Besson et la purification symbolique de la nation

Besson fait un entretien au JDD. (Juan en parle aussi.) C'était dimanche dernier. Pour une fois les questions étaient un peu dures, surtout sur la relation entre le « Débat » sur l'Identité Nationale et l'immigration. Exemple :

Comment organiser l’identité nationale, quand on est le gendarme de l’immigration?

C’est une fausse perception. [...] Mais tout se tient. Pour consolider l’intégration, il faut lutter contre les filières de l’immigration clandestine et les mafias qui l’organisent…

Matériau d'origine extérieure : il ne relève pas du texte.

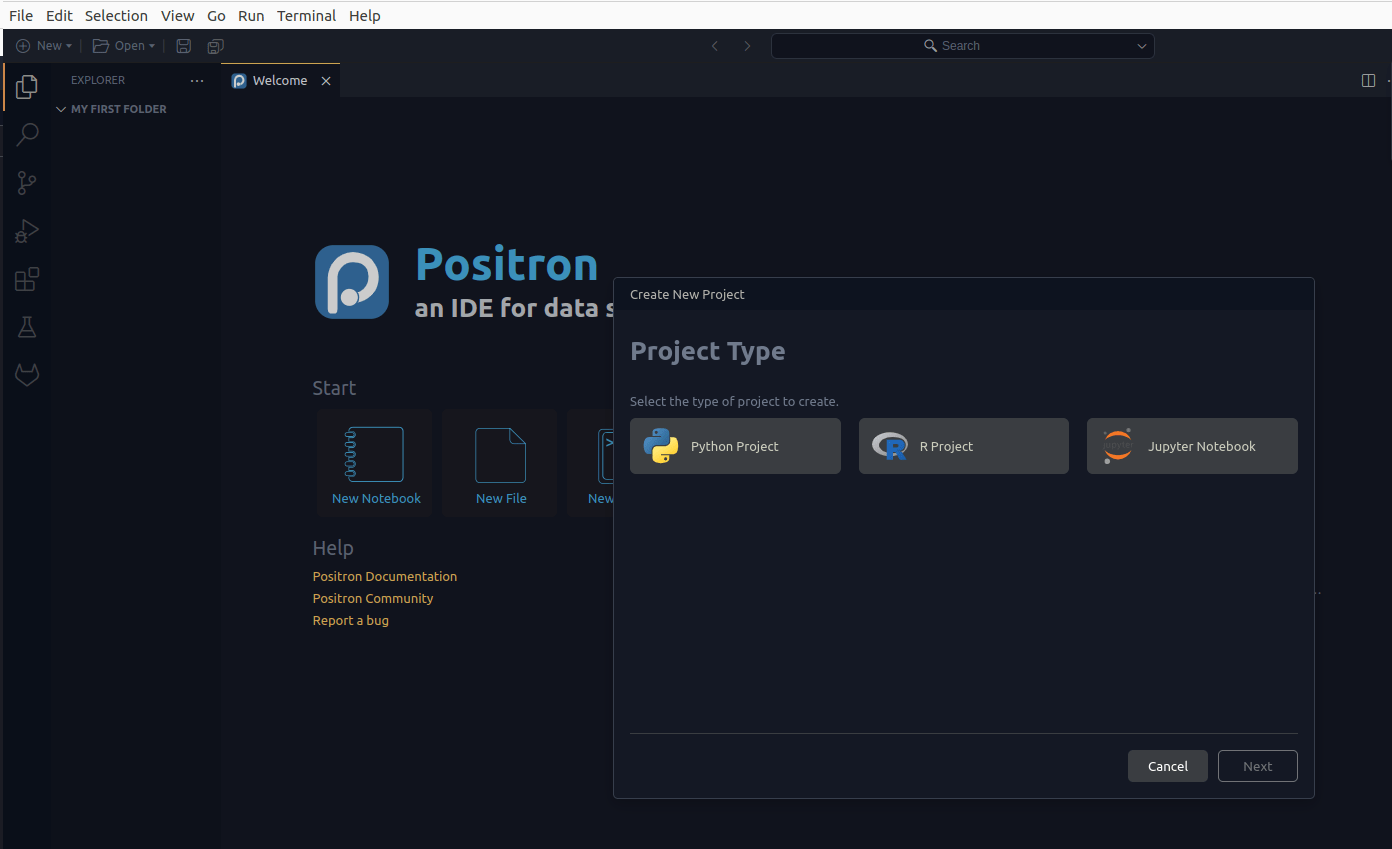The image size is (1392, 849).
Task: Select R Project as the project type
Action: (963, 446)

Comment ça, une fausse perception ? Besson est bien « gendarme de l'immigration » (et des Expulsions, des Rafles et des Charters), et il est bien chargé de nous vendre l'Identité Nationale. « Tout se tient », en effet, comme il le dit si admirablement. La tentation est grande d'aller droit au but : tout se tient, Monsieur, c'est-à-dire votre identité nationale et la xénophobie, c'est-à-dire identité nationaliste et électeurs du Front National. Mais comme nous voulons être sages et poli, essayons de décortiquer un peu plus.

Pour au moins 50%, le programme IdentNat d'Éric Besson tourne autour de l'immigration. Sous prétexte de réussir l'intégration. Si vous allez sur le grand site du débat (hashtag #xenophobie_2.0), vous trouverez en ce moment les deux premières propositions du gendarme-propagandiste. Voici la première :

Faire connaître et partager l’identité nationale.

Notre Nation s’est constituée au fil des siècles par l’accueil et l’intégration de personnes d’origine étrangère. Ce grand débat doit permettre de valoriser l’apport de l’immigration à l’identité nationale, et de proposer des actions permettant de mieux faire partager les valeurs de l’identité nationale à chaque étape du parcours d’intégration.

Pour aboutir à la question :

Comment mieux faire partager les valeurs de l’identité nationale auprès des ressortissants étrangers qui entrent et séjournent sur le territoire national ?

Dans la stratégie de communication de Besson, il y a d'abord son côté gentil : aidons les pauvres immigrés à s'intégrer, apprécier leur apport à la Nation, blah blah blah. Et l'argument, à la base, est qu'en faisant ici, sera résolu l'autre problème, le vrai problème, celui qui revient tout le temps, y compris dans la bouche du Très Grand Homme (TGH) : le communautarisme.

De la circulaire bessonienne :

Ce débat répond aussi aux préoccupations soulevées par la résurgence de certains communautarismes, dont l’affaire de la Burqa est l’une des illustrations. Au moment même où l’Union européenne franchit une nouvelle étape de son intégration, et où la crise économique et financière internationale démontre combien la mondialisation rend l’avenir des Nations interdépendant, ce débat a pour objectif d’associer l’ensemble de nos concitoyens à une réflexion de fond sur ce que signifie, en ce début de 21ème siècle, « être Français ».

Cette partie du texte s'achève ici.